Last month, Trump signed an Energy Independence executive order which would reverse climate change protections put in place by the Obama administration. A move further eroding the relationship between science and policy making and a major catalyst for the March for Science in Washington.  

On Saturday (April 22), scientists and advocates will rally in what is expected to be the largest gathering of its kind in support of sciences – a demonstration that’s been needed in Canada long before Trump came along, says Evan Savage, an organizer behind Toronto’s March for Science. 

“In Canada, we’ve seen it before. We’ve seen the cuts to scientific research under [then Prime Minister Stephen] Harper,” he says. “From a Canadian perspective, [this is] one of the really important things that we have to add to this global movement.” 

We mined Savage, a software engineering consultant whose work includes collaborations with researchers, for these top five reasons why Toronto’s March for Science deserves your support. 

1) The shift away from supporting research is about ignorance

Centuries of research have led to breakthroughs in the way we lead our daily lives. But for some, the sciences at work to improve our lives aren’t accessible. According to Savage, when city centres are the primary hosts of scientific research facilities, this may lead many outside of cities to deny the importance of investing in sciences. 

“There’s a divide that’s been opened up in between the urban centres, which are primarily the beneficiaries of investment in science research, and the more rural areas which don’t see much of the benefit of that directly,” says Savage. “They might see it indirectly, but Toronto gets to have initiatives like MaRS.”

2) The march is not just about supporting scientists, it’s about supporting education

Remember when we all agreed that the earth was round? Or when vaccine innovations brought infant mortality rates down? Yeah, we need to get back to this. 

On anti-vaxxers: “People used to die of smallpox and polio. It’s unfortunate that we’re starting to see a resurgence of some of these diseases that we had thought were eradicated.”

On flat-earthers: “The ancient Egyptians knew better.”

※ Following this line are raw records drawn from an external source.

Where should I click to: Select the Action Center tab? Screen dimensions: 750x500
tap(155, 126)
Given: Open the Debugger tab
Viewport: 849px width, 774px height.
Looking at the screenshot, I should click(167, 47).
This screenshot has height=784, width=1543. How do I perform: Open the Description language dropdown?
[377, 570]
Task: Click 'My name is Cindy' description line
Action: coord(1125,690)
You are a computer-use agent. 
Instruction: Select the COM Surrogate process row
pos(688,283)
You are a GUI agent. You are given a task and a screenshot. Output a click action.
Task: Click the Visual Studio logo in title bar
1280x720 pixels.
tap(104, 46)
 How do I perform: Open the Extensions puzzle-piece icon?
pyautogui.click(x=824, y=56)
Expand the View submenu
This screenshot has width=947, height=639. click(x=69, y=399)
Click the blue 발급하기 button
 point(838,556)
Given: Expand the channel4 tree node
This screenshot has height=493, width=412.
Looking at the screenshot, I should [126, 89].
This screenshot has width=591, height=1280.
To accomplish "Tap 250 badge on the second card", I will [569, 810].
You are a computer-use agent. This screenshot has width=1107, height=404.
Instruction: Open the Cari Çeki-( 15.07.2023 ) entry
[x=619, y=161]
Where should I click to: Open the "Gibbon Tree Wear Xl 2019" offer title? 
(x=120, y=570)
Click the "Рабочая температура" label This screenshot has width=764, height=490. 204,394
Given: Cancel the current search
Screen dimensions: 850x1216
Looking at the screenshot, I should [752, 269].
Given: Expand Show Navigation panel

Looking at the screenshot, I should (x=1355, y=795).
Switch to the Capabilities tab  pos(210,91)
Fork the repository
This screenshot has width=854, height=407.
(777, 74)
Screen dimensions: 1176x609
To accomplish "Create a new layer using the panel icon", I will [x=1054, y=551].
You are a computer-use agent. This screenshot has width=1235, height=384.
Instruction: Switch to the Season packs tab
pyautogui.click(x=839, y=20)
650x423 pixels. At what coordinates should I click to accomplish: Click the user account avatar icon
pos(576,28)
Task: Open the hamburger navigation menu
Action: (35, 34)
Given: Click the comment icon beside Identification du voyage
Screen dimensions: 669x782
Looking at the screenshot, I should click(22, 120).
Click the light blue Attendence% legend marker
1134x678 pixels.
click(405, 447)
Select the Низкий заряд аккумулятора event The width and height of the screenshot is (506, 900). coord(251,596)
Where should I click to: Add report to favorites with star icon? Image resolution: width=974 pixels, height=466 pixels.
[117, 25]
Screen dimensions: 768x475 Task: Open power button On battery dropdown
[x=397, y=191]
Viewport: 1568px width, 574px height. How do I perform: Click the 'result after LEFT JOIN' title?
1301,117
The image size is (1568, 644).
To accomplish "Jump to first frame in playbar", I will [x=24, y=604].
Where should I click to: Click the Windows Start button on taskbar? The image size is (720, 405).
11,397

3) We all benefit from science and research

“When cuts are made to science and science programs everyone suffers. We benefit overall from the technology – telecommunications, medicine etcetera – that had come out of basic research,” Savage says.

4) We know better, now we need to support the fight to do better 

There are very urgent reasons for supporting research and evidence-based policymaking – one of the aims of Toronto’s march: among them, preserving the environment.

“The whole environmental issues thing is confounding for me,” Savage says. “I think it’s fair to say, scientifically, climate change is a settled debate. But even if you are unconvinced by that, there are very good reasons to protect the environment that has nothing to do with that and has everything to do with the quality of the air and the water that we are exposed to.” 

What are some of the most absurd scientific contentions? “This sort of broad spectrum opposition to environmental issues,” he says. “Then maybe the anti-vaccination movement.”

5) These are also encouraging times – no, really!

From the Professional Institute of the Public Service of Canada’s (the union representing scientists and science workers) successfully negotiating the right to speak “freely” about their research to putting a stop to funding cuts proposed under Harper, the local fight for science has proven successful.

“We’ve remedied some of those problems here,” Savage says. “So it gives both hope and proof that we can have an impact. We can fight back against these attacks on the scientific community.”

Toronto’s March for Science begins at 11 am at Nathan Phillips Square before moving up to Queen’s Park. Speakers include Ward 22 councillor Josh Matlow, U of T assistant professor Chelsea Rochman and Dawn Martin-Hill, cofounder of the Indigenous Studies Program at McMaster University.